Day 23 - LeetCode Hard

Screenshot:-

1. Median of Two Sorted Arrays

Problem: Given two sorted arrays, find the median of the two arrays combined.

Explanation: The median is the middle value of a sorted list. If the total number of elements is odd, it’s the middle element. If even, it’s the average of the two middle elements.

Script:

function findMedianSortedArrays(nums1, nums2) {
    const merged = [...nums1, ...nums2].sort((a, b) => a - b);
    const len = merged.length;
    const mid = Math.floor(len / 2);
    return len % 2 === 0 ? (merged[mid - 1] + merged[mid]) / 2 : merged[mid];
}

// Test cases
console.log(findMedianSortedArrays([1, 3], [2])); // Output: 2
console.log(findMedianSortedArrays([1, 2], [3, 4])); // Output: 2.5

2. Merge k Sorted Lists

Problem: Merge k sorted linked lists into one sorted linked list.

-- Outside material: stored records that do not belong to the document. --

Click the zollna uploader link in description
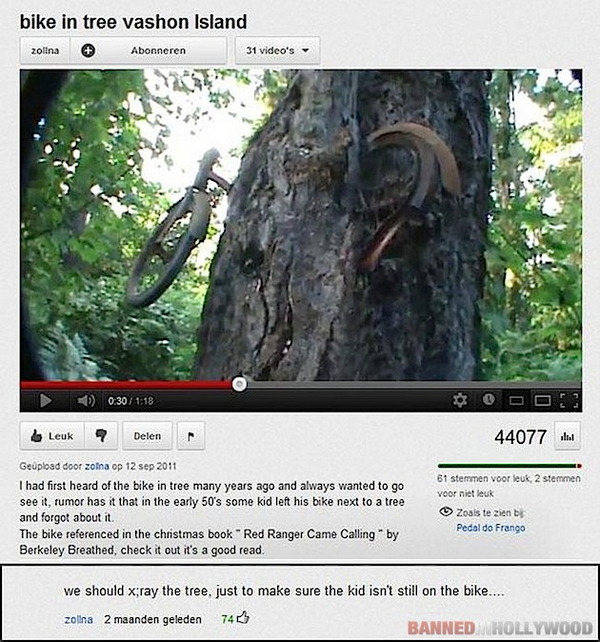Screen dimensions: 600x642 (97, 466)
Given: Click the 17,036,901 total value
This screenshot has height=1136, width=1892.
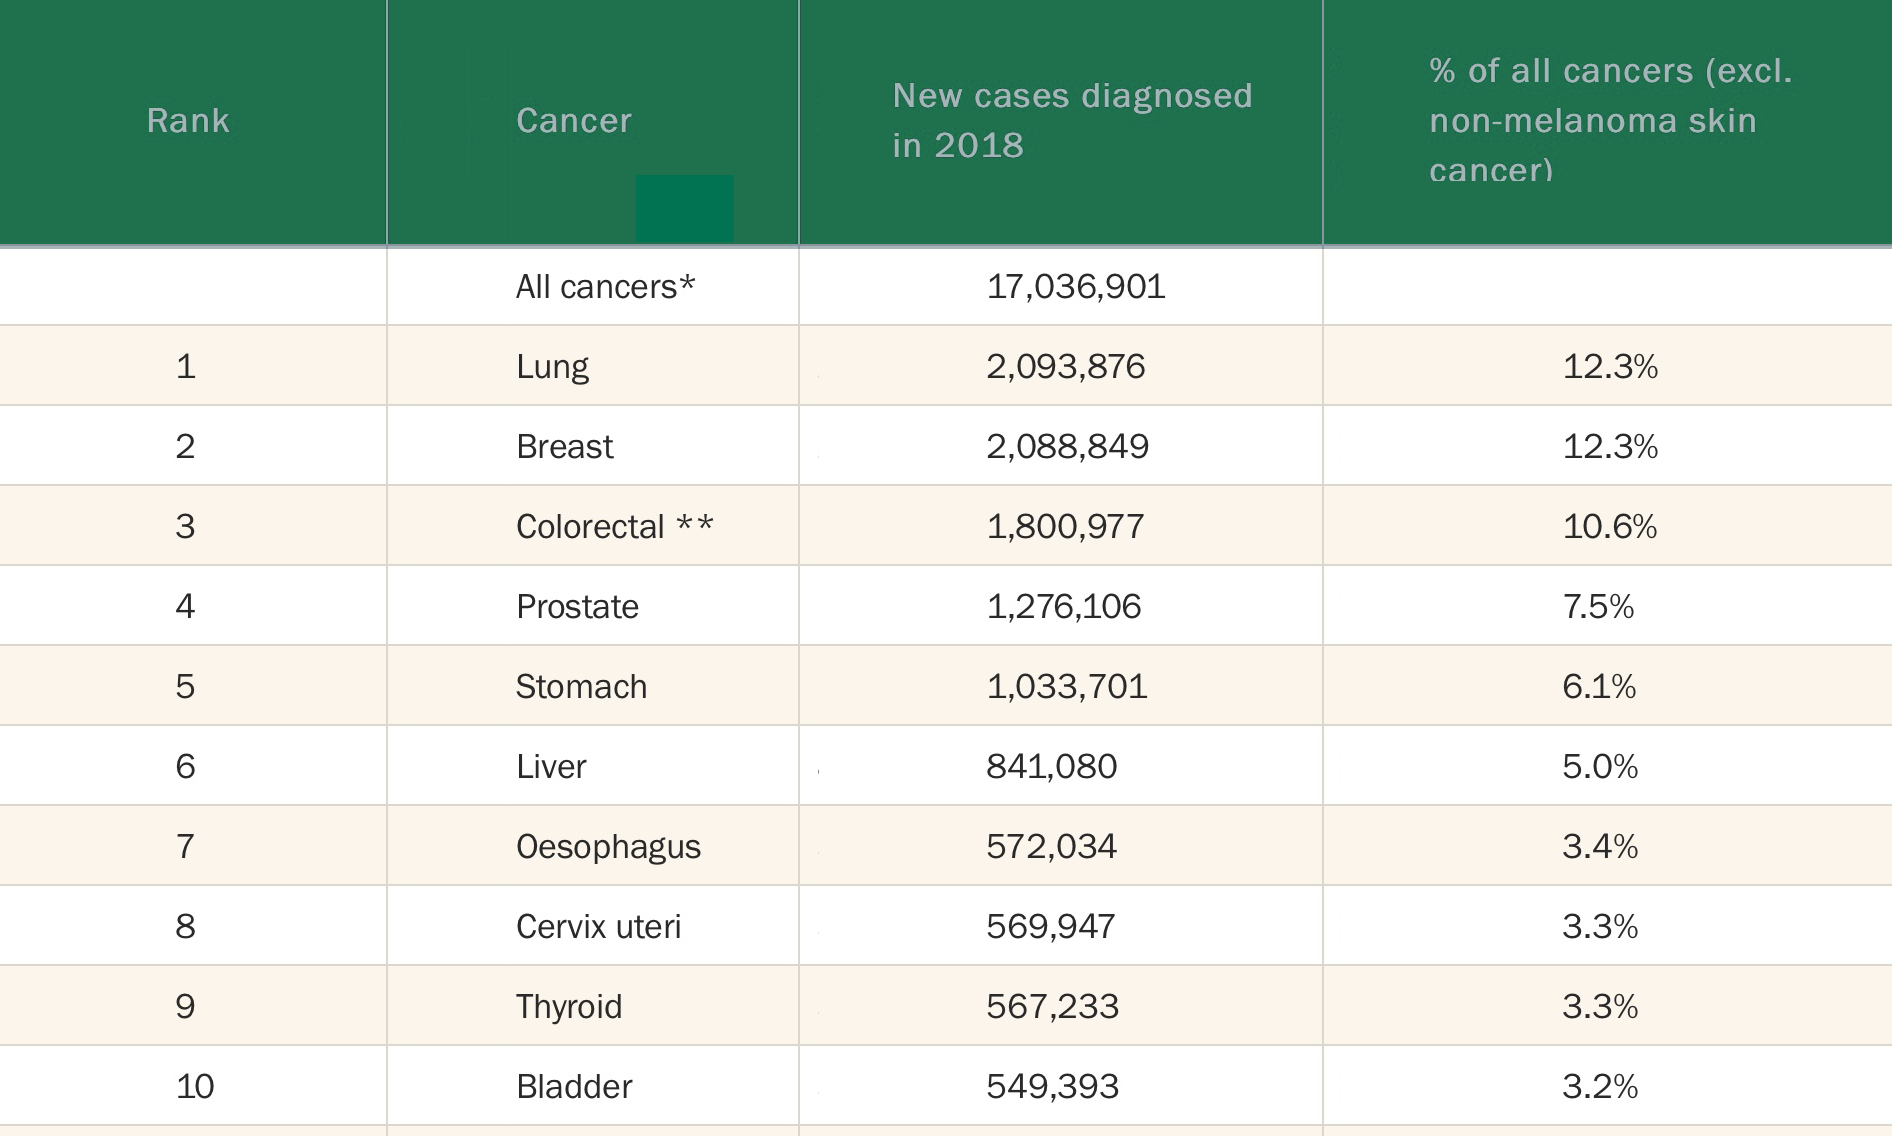Looking at the screenshot, I should (1076, 287).
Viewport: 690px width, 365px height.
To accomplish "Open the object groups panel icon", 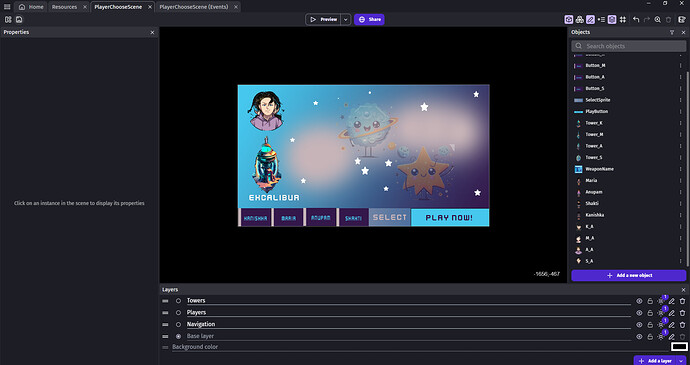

Explanation: Use a priority queue (min-heap) to efficiently merge k sorted linked lists.

Script:

class ListNode {
    constructor(val = 0, next = null) {
        this.val = val;
        this.next = next;
    }
}

function mergeKLists(lists) {
    const heap = new MinHeap();
    lists.forEach(list => {
        while (list) {
            heap.insert(list.val);
            list = list.next;
        }
    });

    let dummy = new ListNode(0);
    let current = dummy;
    while (!heap.isEmpty()) {
        current.next = new ListNode(heap.extractMin());
        current = current.next;
    }
    return dummy.next;
}

3. Trapping Rain Water

Problem: Compute how much water can be trapped after raining based on elevation map.

Explanation: Use two pointers to calculate the trapped water, considering the heights of the bars from both ends.

Script:

function trap(height) {
    let left = 0, right = height.length - 1;
    let leftMax = 0, rightMax = 0;
    let water = 0;

    while (left <= right) {
        if (height[left] <= height[right]) {
            leftMax = Math.max(leftMax, height[left]);
            water += Math.max(0, leftMax - height[left]);
            left++;
        } else {
            rightMax = Math.max(rightMax, height[right]);
            water += Math.max(0, rightMax - height[right]);
            right--;
        }
    }
    return water;
}

// Test cases
console.log(trap([0, 1, 0, 2, 1, 0, 1, 3, 2, 1, 2, 1])); // Output: 6

4. N-Queens

Problem: Solve the N-Queens problem by placing n queens on an n x n chessboard so that no two queens attack each other.

Explanation: Use backtracking to place queens one by one and ensure they don’t threaten each other.

Script:

function solveNQueens(n) {
    const result = [];
    const board = Array(n).fill().map(() => Array(n).fill('.'));

    function isSafe(row, col) {
        for (let i = 0; i < row; i++) {
            if (board[i][col] === 'Q') return false;
            if (col - (row - i) >= 0 && board[i][col - (row - i)] === 'Q') return false;
            if (col + (row - i) < n && board[i][col + (row - i)] === 'Q') return false;
        }
        return true;
    }

    function placeQueens(row) {
        if (row === n) {
            result.push(board.map(r => r.join('')));
            return;
        }
        for (let col = 0; col < n; col++) {
            if (isSafe(row, col)) {
                board[row][col] = 'Q';
                placeQueens(row + 1);
                board[row][col] = '.';
            }
        }
    }

    placeQueens(0);
    return result;
}

// Test cases
console.log(solveNQueens(4)); // Output: All distinct solutions for 4-Queens

5. Word Ladder

Problem: Find the shortest transformation sequence from a begin word to an end word using a dictionary.

Explanation: Use BFS to find the shortest path from the begin word to the end word by changing one letter at a time.

Script:

function ladderLength(beginWord, endWord, wordList) {
    if (!wordList.includes(endWord)) return 0;
    const wordSet = new Set(wordList);
    const queue = [[beginWord, 1]];

    while (queue.length) {
        const [word, length] = queue.shift();
        if (word === endWord) return length;

        for (let i = 0; i < word.length; i++) {
            for (let c = 'a'.charCodeAt(0); c <= 'z'.charCodeAt(0); c++) {
                const newWord = word.slice(0, i) + String.fromCharCode(c) + word.slice(i + 1);
                if (wordSet.has(newWord)) {
                    wordSet.delete(newWord);
                    queue.push([newWord, length + 1]);
                }
            }
        }
    }

    return 0;
}

// Test cases
console.log(ladderLength("hit", "cog", ["hot", "dot", "dog", "cog"])); // Output: 5

Achievement

By working through these problems, you'll gain valuable experience in solving complex algorithmic challenges and handling edge cases. Each problem helps improve your problem-solving skills and understanding of advanced algorithms.

Happy Coding!!!!